Element lookup rows
· · · · · · ·

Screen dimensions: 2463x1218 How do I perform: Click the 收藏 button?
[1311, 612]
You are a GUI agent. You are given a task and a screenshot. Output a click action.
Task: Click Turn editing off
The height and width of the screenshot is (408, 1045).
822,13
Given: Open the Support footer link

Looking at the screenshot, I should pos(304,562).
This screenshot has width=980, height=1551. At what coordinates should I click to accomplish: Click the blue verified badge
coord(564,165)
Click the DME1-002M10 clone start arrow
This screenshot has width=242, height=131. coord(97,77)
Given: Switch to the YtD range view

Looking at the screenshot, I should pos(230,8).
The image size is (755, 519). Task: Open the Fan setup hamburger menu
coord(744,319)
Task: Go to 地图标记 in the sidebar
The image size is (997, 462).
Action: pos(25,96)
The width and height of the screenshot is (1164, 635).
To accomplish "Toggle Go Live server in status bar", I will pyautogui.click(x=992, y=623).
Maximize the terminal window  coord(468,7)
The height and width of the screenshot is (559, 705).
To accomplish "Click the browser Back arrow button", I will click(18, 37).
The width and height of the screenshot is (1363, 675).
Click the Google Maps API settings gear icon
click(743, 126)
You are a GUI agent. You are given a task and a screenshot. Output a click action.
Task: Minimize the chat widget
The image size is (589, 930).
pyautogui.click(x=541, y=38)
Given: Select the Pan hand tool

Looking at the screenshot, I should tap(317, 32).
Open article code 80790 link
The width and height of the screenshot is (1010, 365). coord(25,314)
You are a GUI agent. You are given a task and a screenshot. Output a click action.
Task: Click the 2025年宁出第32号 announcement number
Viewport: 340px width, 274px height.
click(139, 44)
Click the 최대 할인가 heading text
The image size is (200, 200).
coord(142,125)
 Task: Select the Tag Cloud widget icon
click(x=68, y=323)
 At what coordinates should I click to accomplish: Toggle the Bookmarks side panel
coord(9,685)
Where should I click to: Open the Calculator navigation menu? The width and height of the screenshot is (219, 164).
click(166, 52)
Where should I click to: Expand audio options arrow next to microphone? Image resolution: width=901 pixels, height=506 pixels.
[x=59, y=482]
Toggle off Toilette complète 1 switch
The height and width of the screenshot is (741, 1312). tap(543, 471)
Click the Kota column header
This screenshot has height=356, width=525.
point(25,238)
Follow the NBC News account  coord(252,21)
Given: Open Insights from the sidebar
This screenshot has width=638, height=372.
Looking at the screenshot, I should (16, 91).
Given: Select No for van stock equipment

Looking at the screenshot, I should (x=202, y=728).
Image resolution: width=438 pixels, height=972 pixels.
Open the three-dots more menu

· · · · · · ·

**DIRECTIVE:** Please copy out, word for word, the rows from the line containing "Follow the NBC" through the last line of the rows, including both of those lines.

**EXERCISE RESULT:**
Follow the NBC News account  coord(252,21)
Given: Open Insights from the sidebar
This screenshot has width=638, height=372.
Looking at the screenshot, I should (16, 91).
Given: Select No for van stock equipment

Looking at the screenshot, I should (x=202, y=728).
Image resolution: width=438 pixels, height=972 pixels.
Open the three-dots more menu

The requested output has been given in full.